Are Mammograms Safe?

by Dr. Edward Group DC, NP, DACBN, DCBCN, DABFM Published on , Last Updated on

breast cancer awareness ribbon

The American Cancer Society defines breast cancer as a “malignant tumor that starts from the cells of the breast.”

The breast is made up of milk glands and fatty tissues, and cancer can occur in any of these tissues. Cells in our bodies are constantly reproducing, and when they start to reproduce at an abnormal rate, they cause a tumor to form.

If cells from a malignant tumor enter the lymphatic system they can infect other tissues, this is termed as metastasizing.

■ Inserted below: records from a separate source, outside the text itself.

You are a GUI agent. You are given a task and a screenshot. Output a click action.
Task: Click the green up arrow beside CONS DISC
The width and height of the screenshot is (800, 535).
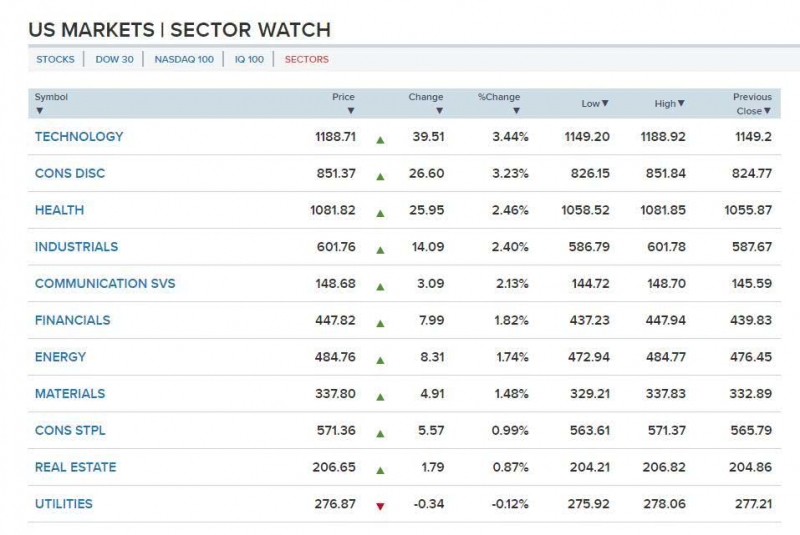tap(380, 177)

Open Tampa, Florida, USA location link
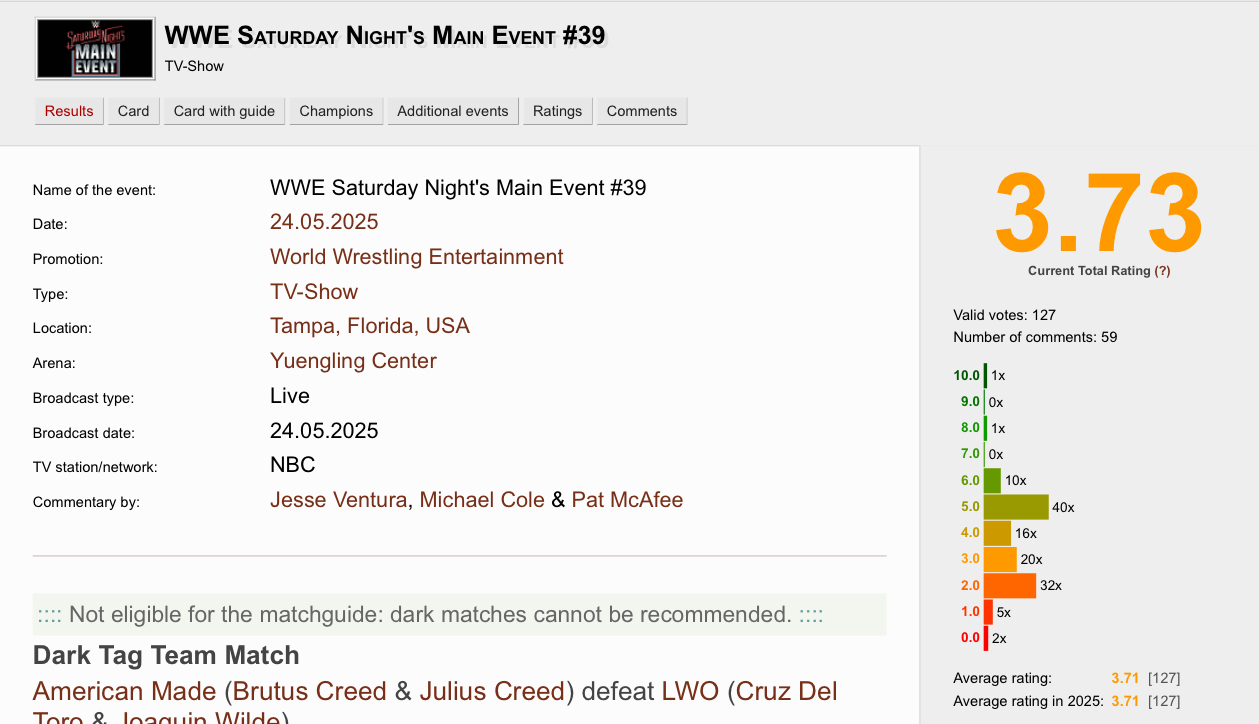(369, 326)
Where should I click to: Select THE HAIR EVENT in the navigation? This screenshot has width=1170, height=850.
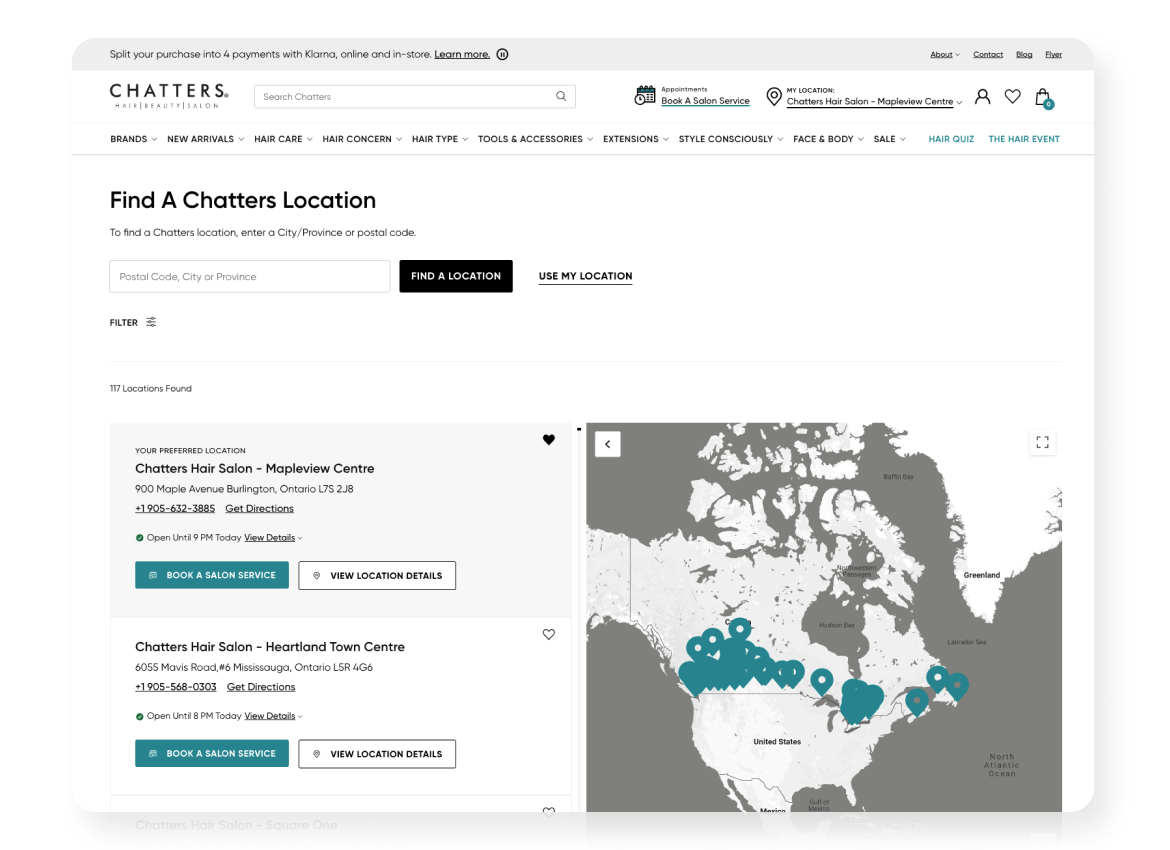coord(1024,139)
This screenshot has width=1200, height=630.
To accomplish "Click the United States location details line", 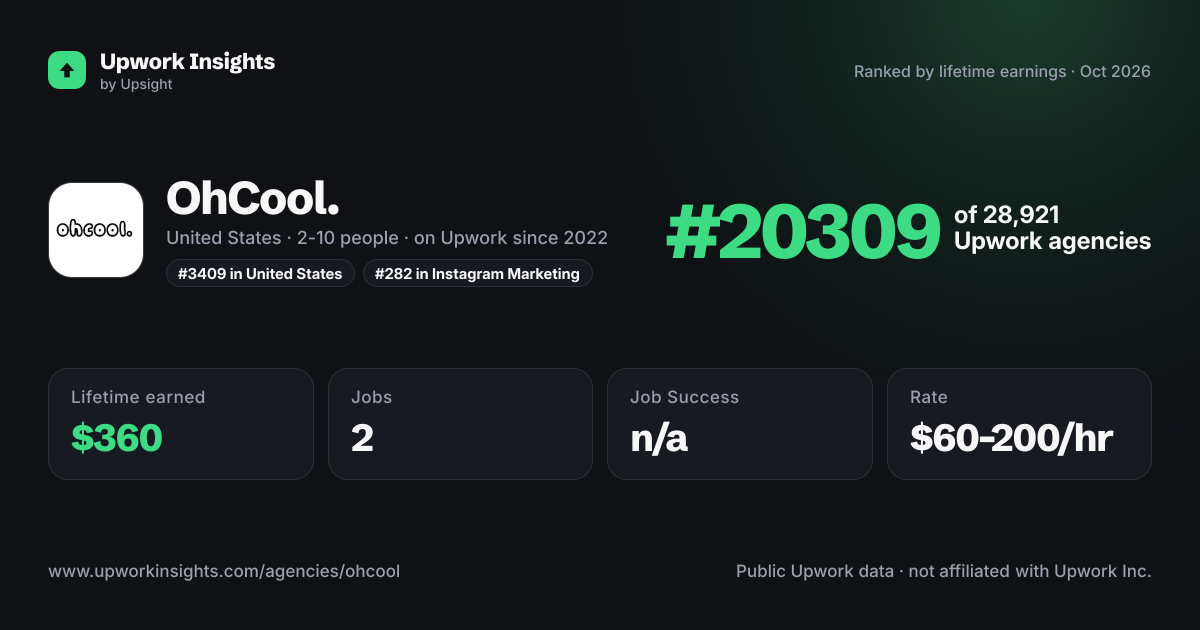I will pyautogui.click(x=387, y=239).
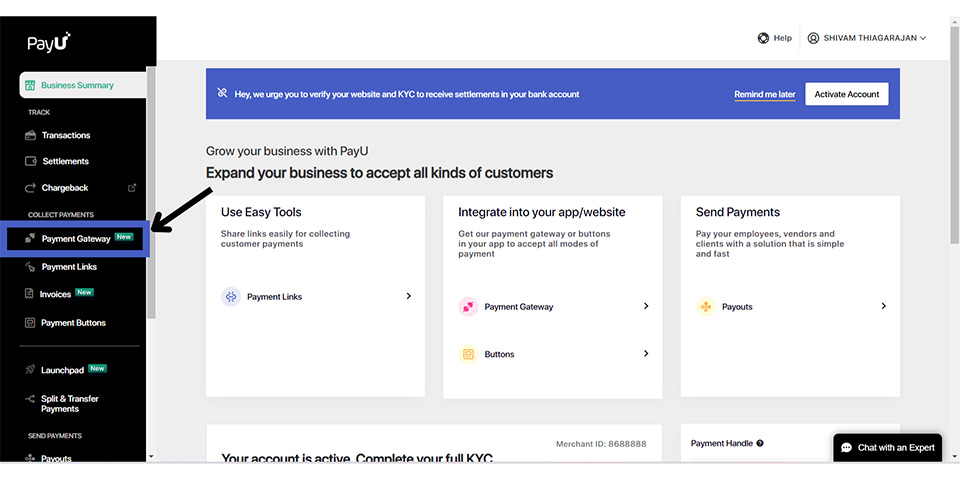The width and height of the screenshot is (960, 480).
Task: Click the crossed-link icon in the blue banner
Action: (x=222, y=94)
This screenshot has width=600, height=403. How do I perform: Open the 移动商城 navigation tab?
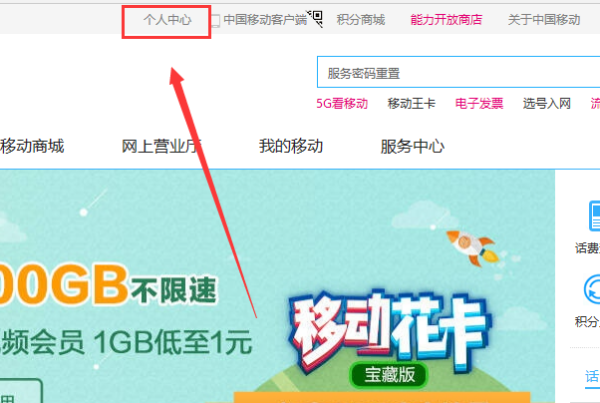pyautogui.click(x=32, y=146)
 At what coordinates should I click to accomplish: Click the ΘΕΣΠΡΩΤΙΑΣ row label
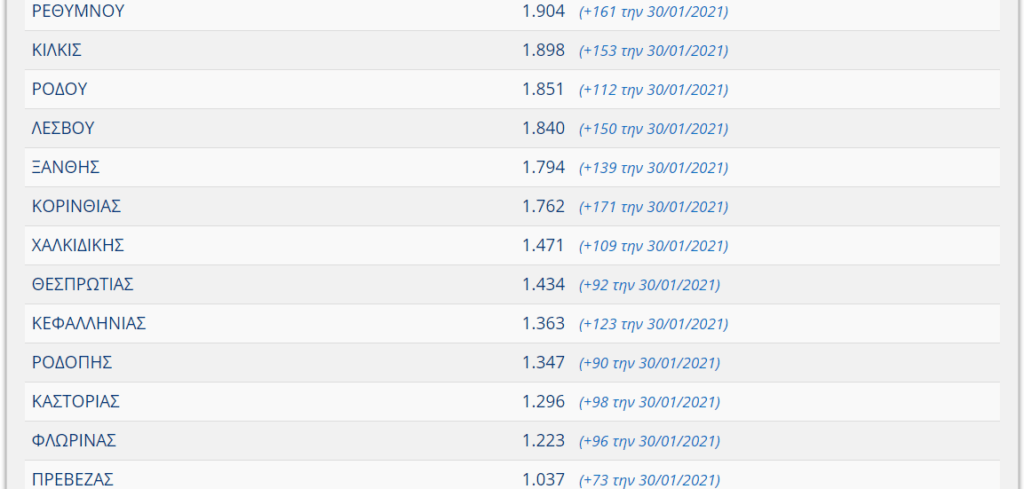(x=82, y=285)
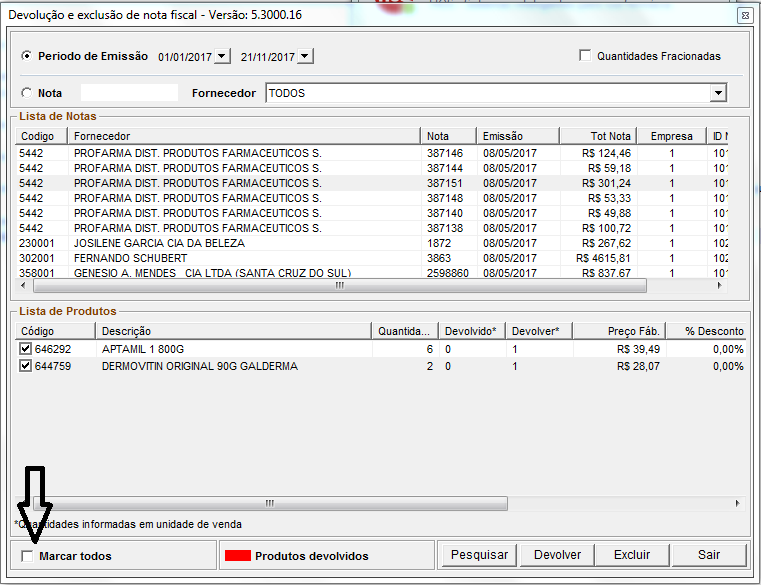
Task: Click the Excluir button
Action: [x=632, y=555]
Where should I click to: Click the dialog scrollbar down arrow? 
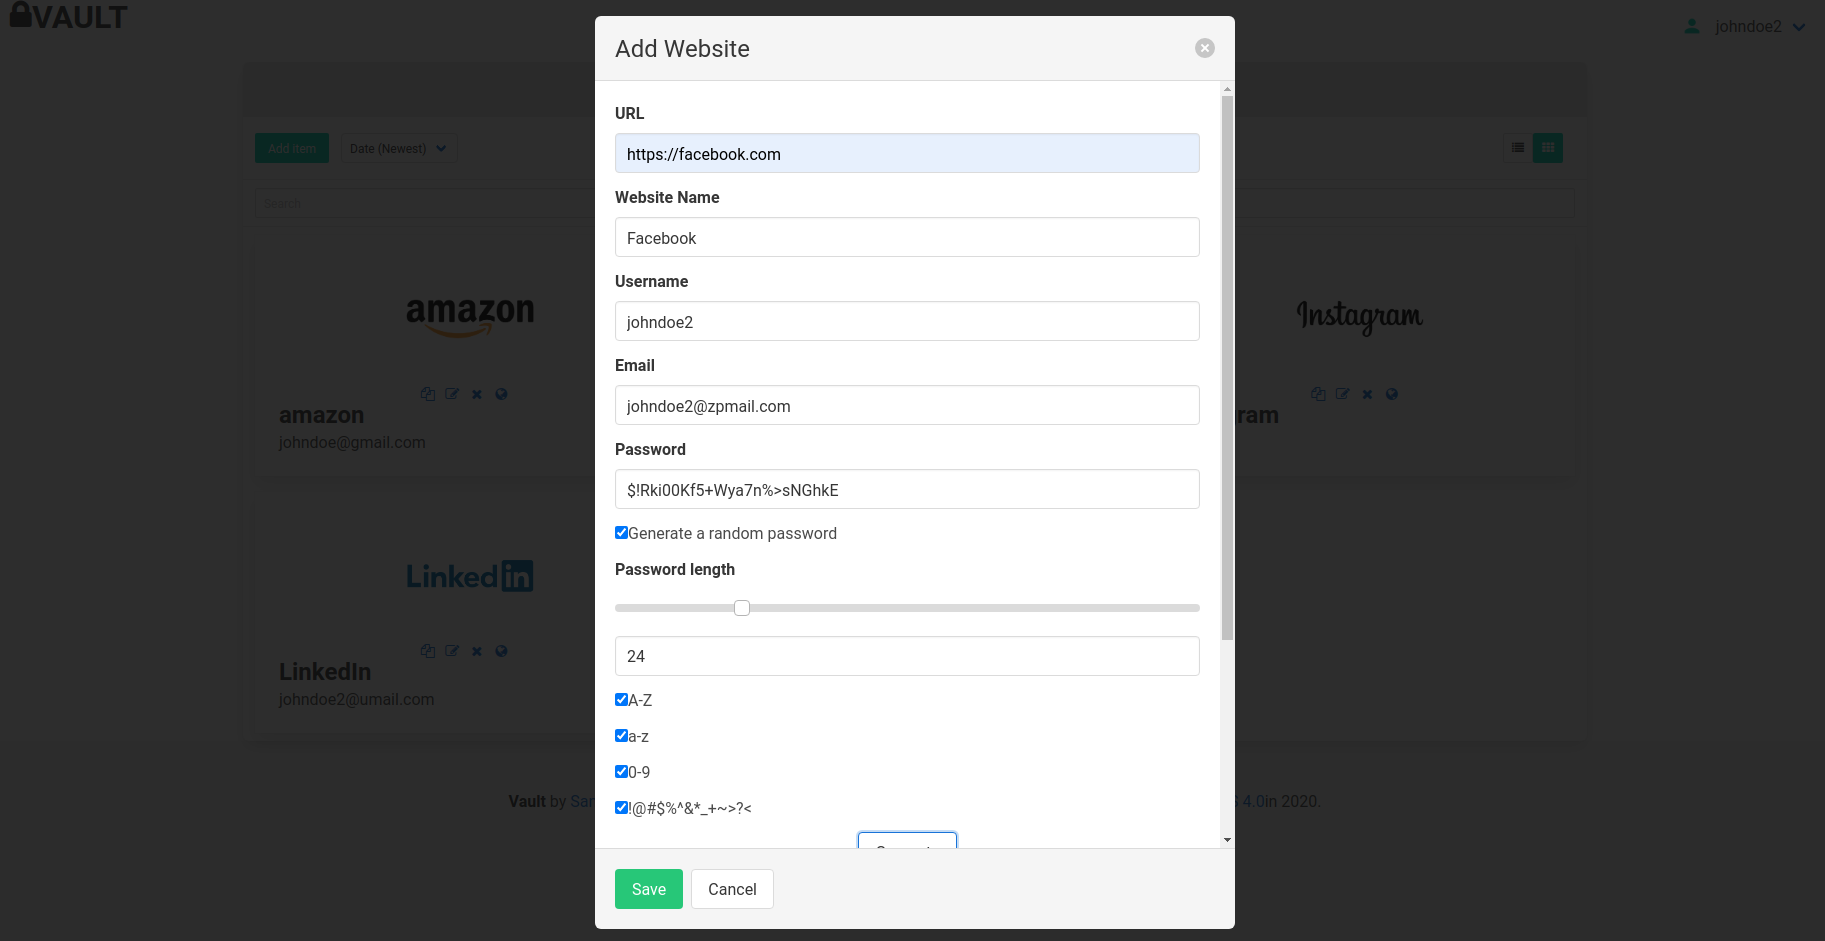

Breast Cancer Risk Factors

Breast cancer risk increases with age and genetics also play a large part. Certain mutagenic tendencies can be inherited, but there are also some lifestyle factors that affect the risk. These include the use of artificial hormones (oral contraceptives or hormone replacement therapy), exposure to radiation, frequent alcohol use, poor diet, toxic overload, obesity and lack of exercise.

Another risk factor is breast density. Women with dense breasts are more likely to develop breast cancer because they have less of the lower risk fatty tissue and more of the higher risk glandular tissue [1]. This dense tissue also makes it more difficult to detect abnormalities using mammograms.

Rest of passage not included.